Carlos was a volunteer for Brothers to the Rescue, serving as a pilot, administrator and flight coordinator. He was so committed to the cause of saving lives that he would fly even on holidays. Upon his death, Carlos had completed more that 140 missions over the Florida Straits assisting in the rescue of 456 men and women fleeing the Castro regime on fragile rafts. On one occasion he told a journalist doing a story on the work of Brothers to the Rescue that "there is nothing better than saving a life."
All those who knew Carlos will always remember his intense dedication, warmth and true concern for others.

Pablo Morales

When Pablo Morales left Cuba on a raft in 1992, he was spotted by one of the Brothers to the Rescue planes. After arriving in Miami, Pablo joined the group who he credited for saving his life serving as a spotter looking out for other rafters, while he trained to receive his pilot's license.

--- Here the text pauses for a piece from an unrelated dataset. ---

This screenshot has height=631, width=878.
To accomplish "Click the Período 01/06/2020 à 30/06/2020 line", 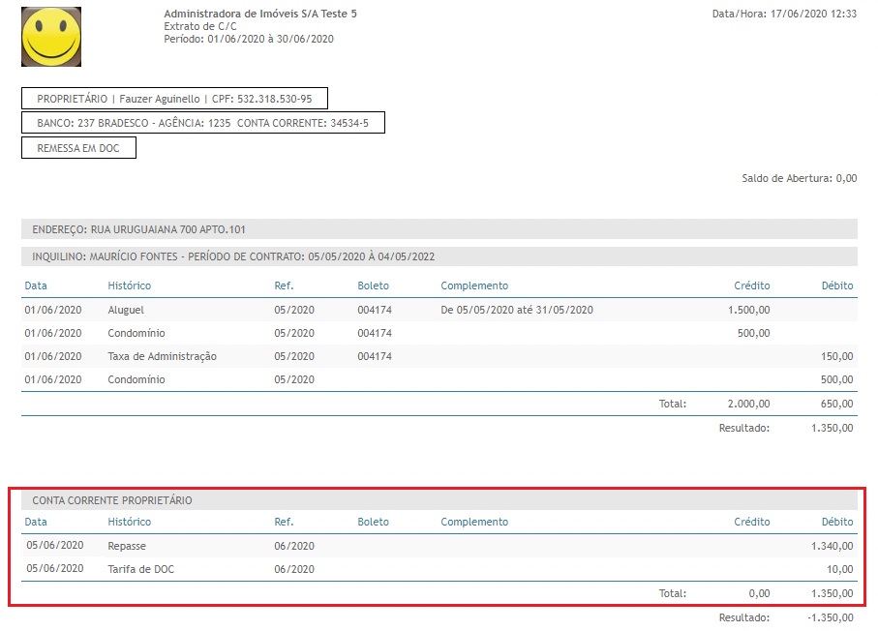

Pablo worked as a product distributor in Dade County and often spoke of his family who remained on the island. In Cuba, Pablo studied topography and althought he had been born and raised in the totalitarian system, he expressed that he realized that "everything about it was a farce."
Pablo was 29 years old and leaves behind for those who knew him fond memories of sincere friendship and human dignity.